Influence of zero-padding on Signal Spectrum

The series of consecutive time signals after sampling and truncation is Xn (n), and its spectrum function Xn (ejw) does not change with the completion of the end of the series, the signal frequency resolution is fs/n. the completion of zero at the end of the sequence can only increase the resolution of the signal spectrum display. In other words, if the information in the signal spectrum is distorted due to the leakage or mixing of the spectrum during discretization or window Truncation in the time domain, then no matter how to complete the DFT, can no longer recover lost information.

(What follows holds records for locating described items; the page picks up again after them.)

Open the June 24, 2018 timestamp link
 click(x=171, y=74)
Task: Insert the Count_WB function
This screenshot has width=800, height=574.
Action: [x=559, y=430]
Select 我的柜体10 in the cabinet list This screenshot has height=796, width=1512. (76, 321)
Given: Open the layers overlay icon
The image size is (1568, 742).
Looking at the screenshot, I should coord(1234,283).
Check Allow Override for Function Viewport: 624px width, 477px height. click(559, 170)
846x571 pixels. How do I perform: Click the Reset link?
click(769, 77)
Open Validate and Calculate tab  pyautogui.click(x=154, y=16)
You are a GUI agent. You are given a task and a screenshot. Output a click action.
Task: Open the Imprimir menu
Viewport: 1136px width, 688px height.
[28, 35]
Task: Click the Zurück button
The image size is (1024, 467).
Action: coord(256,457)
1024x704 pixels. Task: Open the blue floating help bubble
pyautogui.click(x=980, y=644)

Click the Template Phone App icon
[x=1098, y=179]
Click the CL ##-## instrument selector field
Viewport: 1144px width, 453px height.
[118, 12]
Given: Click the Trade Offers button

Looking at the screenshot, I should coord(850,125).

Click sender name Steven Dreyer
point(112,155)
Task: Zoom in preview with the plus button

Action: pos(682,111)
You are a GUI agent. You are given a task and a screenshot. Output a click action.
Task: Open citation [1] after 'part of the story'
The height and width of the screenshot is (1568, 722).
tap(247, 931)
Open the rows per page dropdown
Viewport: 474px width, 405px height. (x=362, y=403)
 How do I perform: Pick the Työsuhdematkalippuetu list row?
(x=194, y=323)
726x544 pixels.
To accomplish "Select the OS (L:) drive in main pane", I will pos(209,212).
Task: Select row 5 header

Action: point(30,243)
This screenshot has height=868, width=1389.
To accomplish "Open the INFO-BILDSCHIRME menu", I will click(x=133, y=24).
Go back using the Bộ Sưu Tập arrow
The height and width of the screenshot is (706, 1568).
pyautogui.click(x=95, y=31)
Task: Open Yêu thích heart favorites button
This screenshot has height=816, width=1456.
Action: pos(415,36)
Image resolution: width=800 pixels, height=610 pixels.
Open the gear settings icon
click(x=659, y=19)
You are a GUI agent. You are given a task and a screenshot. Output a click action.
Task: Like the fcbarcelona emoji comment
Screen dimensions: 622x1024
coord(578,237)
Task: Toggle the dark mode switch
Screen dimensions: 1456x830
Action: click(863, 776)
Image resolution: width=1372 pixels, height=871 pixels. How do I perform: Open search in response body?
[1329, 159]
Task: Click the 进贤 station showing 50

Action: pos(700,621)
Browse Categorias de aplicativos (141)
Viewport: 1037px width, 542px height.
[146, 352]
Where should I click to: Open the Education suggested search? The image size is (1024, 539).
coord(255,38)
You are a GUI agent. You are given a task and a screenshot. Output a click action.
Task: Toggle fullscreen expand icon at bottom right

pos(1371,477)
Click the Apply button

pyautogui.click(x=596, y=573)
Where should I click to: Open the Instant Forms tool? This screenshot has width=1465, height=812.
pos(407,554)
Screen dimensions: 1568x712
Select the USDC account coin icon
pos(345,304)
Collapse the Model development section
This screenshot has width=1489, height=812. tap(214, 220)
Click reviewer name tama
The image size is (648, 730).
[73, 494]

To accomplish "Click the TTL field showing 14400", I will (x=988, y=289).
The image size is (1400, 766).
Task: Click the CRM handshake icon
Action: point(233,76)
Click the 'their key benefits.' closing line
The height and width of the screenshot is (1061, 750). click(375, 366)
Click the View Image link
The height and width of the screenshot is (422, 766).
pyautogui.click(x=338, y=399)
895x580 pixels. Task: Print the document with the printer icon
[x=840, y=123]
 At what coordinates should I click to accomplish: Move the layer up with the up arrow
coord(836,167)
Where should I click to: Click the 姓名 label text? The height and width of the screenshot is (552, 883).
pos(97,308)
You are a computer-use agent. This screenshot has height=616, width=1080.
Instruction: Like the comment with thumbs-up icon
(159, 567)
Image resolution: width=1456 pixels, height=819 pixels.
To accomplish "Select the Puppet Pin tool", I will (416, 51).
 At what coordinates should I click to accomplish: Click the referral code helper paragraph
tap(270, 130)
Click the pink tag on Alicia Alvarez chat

To increase the frequency resolution of a signal, only increase the sampling frequency of the signal or increase the truncation length N (longer the signal duration) of the sequence ).

1) Zero-padding after data ------- the signal frequency resolution cannot be improved

Although the signal spectrum does not change after the completion of zero at the end of the sequence, after the completion of zero at the L-point DFT, the calculated spectrum is actually the original signal spectrum at [* PI) intervals are sampled at intervals of equal intervals, which increases the number of points for real spectrum sampling and changes the position of the sampling points. This will show more details about the original signal spectrum. Therefore, adding zeros after data can overcome the fence effect.

2) zero data interval ------- the signal frequency resolution cannot be improved

3) Data Interpolation

It is equivalent to improving the sampling rate of the signal and improving the frequency resolution of the signal.